The plot is pretty rough on the whole, feeling ill considered and not making a lot of sense. We spend most of the issue with a slew of soldiers not wanting to blow open the doors to The Black Room, and Darwin agreeing with that, only to have Catwoman eventually bust through the door with a haunted tank in a move that defies all logic (and perhaps all physics). Similarly, there’s a ton of narration (and dialogue) from Darwin in this issue setting up the monsters Selina is fighting in The Black Room. Who they are, what their powers are, how to not make things worse. But Selina ignores all that and then handily defeats them in ways that make no sense based on what we’ve been told. So the plotting ends up feeling sloppy and far too convenient. Additionally an embarrassing spelling error on the cover and a narration panel early on that has the word “scribbled” twice in the same sentence only adds to things feeling sloppy.

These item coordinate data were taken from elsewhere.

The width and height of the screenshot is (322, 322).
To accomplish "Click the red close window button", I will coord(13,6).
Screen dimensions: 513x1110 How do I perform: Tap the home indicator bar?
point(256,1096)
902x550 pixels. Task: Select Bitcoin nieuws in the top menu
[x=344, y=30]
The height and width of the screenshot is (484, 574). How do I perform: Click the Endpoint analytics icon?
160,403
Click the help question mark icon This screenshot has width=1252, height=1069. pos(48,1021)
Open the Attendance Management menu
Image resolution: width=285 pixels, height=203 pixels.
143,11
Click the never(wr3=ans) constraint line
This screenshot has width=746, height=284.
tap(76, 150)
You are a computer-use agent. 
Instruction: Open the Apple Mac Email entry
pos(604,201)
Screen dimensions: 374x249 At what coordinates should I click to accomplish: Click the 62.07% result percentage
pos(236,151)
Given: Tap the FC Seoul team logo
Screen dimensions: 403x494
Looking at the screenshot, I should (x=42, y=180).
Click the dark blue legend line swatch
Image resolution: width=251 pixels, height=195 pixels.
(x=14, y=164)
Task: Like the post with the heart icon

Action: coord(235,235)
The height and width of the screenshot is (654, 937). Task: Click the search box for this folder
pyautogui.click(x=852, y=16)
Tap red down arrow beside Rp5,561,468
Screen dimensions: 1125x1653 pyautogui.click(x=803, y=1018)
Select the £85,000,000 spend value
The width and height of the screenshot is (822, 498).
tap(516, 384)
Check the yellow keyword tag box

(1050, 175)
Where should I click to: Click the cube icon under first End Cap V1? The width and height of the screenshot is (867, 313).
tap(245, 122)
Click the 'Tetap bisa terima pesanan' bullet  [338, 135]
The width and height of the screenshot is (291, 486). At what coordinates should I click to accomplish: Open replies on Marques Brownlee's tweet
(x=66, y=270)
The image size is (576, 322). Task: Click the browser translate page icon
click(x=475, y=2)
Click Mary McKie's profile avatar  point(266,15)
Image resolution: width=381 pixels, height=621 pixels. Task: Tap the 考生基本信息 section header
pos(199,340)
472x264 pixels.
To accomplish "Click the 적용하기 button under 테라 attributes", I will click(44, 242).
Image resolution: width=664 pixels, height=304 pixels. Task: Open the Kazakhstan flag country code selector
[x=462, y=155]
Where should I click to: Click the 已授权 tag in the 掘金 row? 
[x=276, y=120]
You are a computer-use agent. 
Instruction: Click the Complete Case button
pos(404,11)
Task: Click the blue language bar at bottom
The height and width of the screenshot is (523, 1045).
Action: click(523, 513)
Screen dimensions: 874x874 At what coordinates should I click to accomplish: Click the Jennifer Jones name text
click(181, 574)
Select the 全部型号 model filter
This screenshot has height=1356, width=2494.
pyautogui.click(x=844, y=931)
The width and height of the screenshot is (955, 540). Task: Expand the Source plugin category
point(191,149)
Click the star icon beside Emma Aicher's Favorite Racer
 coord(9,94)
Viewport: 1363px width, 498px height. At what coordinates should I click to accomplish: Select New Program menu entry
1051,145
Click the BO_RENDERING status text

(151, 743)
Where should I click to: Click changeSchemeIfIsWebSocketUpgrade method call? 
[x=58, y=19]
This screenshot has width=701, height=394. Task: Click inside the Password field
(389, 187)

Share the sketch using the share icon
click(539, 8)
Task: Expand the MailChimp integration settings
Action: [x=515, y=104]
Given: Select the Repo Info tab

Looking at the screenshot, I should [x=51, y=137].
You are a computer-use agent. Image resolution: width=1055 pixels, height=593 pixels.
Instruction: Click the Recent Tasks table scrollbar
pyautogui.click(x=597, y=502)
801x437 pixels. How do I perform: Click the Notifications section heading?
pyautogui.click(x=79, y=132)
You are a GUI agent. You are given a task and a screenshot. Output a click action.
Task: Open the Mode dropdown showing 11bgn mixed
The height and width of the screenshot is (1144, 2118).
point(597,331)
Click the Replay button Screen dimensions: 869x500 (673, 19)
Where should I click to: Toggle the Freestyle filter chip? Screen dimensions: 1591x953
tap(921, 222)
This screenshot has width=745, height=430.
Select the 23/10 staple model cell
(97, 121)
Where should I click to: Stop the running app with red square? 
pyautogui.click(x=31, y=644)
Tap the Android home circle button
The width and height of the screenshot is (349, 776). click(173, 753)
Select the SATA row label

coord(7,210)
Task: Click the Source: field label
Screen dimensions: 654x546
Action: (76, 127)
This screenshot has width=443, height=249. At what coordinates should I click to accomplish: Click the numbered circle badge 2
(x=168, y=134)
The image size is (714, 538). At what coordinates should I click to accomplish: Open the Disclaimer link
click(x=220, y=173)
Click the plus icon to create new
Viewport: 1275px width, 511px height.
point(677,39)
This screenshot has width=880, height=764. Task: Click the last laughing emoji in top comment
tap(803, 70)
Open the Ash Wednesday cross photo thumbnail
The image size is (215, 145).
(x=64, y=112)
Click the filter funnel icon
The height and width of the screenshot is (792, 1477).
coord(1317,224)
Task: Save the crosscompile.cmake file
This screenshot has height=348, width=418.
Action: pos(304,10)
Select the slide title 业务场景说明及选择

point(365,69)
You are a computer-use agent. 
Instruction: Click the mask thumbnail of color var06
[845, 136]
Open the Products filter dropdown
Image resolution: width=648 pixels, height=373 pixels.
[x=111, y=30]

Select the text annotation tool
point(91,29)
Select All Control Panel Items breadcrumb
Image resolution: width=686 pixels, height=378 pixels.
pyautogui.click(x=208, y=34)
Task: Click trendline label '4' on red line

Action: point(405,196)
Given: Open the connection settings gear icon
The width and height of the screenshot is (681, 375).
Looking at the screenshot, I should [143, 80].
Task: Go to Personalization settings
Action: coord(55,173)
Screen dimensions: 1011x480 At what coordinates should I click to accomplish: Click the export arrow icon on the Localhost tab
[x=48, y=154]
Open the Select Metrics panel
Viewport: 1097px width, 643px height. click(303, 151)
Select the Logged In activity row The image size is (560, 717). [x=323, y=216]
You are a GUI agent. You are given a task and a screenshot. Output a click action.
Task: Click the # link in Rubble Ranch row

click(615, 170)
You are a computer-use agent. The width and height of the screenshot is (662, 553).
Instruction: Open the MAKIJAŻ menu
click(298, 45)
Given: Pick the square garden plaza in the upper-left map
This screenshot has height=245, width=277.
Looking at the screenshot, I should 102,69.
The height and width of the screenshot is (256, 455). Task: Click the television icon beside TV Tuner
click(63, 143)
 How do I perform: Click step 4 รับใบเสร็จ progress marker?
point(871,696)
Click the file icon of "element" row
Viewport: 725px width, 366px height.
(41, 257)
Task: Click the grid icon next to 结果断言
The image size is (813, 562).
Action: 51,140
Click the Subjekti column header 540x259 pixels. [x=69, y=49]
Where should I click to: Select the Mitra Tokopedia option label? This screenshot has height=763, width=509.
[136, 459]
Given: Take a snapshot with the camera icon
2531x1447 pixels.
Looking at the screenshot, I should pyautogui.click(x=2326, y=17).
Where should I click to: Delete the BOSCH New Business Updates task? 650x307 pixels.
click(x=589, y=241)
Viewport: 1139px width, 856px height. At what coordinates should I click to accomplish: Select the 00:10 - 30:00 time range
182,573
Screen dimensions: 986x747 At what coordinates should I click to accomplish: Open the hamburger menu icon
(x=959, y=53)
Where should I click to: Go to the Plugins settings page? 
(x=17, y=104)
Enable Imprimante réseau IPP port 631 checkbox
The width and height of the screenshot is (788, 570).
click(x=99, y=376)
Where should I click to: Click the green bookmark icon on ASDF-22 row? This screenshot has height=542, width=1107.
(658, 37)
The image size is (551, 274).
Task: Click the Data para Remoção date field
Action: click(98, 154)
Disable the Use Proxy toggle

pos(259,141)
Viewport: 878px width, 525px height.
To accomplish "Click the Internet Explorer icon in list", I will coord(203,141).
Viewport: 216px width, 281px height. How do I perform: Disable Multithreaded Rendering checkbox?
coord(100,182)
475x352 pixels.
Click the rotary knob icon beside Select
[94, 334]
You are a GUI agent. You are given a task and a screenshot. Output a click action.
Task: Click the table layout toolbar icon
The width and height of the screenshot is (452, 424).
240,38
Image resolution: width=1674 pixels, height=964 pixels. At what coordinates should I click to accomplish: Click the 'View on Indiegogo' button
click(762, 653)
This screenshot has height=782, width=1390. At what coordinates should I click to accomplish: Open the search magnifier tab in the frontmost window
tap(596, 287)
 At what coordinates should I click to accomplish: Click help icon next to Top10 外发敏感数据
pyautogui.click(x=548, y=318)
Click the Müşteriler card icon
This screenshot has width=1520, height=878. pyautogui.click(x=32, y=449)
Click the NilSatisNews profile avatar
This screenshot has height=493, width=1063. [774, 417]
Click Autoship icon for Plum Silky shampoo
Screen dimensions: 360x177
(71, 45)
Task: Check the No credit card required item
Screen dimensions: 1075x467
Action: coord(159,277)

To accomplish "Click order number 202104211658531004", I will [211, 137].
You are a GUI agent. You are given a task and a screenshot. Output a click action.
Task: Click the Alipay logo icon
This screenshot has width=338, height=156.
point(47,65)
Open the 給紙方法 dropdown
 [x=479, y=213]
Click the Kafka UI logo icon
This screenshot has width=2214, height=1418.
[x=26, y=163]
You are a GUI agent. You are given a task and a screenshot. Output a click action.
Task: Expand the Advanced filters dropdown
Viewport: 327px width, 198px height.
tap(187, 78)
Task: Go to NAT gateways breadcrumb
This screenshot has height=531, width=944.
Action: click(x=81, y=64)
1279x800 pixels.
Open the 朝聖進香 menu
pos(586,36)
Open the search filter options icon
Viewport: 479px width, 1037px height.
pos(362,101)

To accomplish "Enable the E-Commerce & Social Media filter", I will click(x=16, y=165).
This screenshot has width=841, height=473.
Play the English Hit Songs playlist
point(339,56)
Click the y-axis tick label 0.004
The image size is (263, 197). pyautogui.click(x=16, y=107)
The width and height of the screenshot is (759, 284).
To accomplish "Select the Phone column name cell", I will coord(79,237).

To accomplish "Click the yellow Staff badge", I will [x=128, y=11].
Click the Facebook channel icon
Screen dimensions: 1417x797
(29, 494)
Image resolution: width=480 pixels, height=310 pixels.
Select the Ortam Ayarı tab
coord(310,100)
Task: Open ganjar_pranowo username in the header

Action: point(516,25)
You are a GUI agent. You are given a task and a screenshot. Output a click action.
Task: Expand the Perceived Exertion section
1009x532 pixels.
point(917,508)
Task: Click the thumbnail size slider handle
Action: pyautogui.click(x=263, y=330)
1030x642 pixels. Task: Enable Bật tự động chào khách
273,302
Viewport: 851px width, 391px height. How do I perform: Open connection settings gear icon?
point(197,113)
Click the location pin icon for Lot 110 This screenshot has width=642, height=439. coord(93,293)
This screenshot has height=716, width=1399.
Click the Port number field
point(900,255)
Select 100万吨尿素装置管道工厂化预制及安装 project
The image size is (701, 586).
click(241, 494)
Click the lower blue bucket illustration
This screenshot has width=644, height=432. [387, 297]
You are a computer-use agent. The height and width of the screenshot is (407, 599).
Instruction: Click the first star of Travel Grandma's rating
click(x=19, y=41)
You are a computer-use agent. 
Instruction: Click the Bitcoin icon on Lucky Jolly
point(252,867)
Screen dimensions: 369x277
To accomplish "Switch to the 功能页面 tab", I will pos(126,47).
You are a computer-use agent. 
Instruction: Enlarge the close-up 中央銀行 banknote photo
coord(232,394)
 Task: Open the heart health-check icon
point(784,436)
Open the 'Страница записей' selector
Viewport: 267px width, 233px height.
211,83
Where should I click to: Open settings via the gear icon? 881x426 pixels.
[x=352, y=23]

Sandoval’s art is full of conflicts. On the one hand his Selina gets better and better with each issue, and the entire book is gorgeously detailed and pretty cool looking. Sandoval isn’t afraid to get extreme and be creative and The Black Room is a good place for him to do that, but he goes too far in a lot of cases and things just get extremely confusing and nonsensical. In general the storytelling is really suffering as a result of the extremes and the chaos and the writing isn’t strong enough to clear it up. Though the details are beautiful they are also frequently overwhelming. While sometimes more is more, there are also times when less would be more but Sandoval doesn’t seem to know the difference.
Between the lack of clarity in the storytelling and the plot not making a lot of sense in the first place, this book just doesn’t deliver. It’s enthusiastic and full of energy and I want to give it credit for that, but ultimately it’s disappointing. Four issues into this new creative team run I’m afraid I’m going to have to move on from this book. Someday, Selina, we will meet again!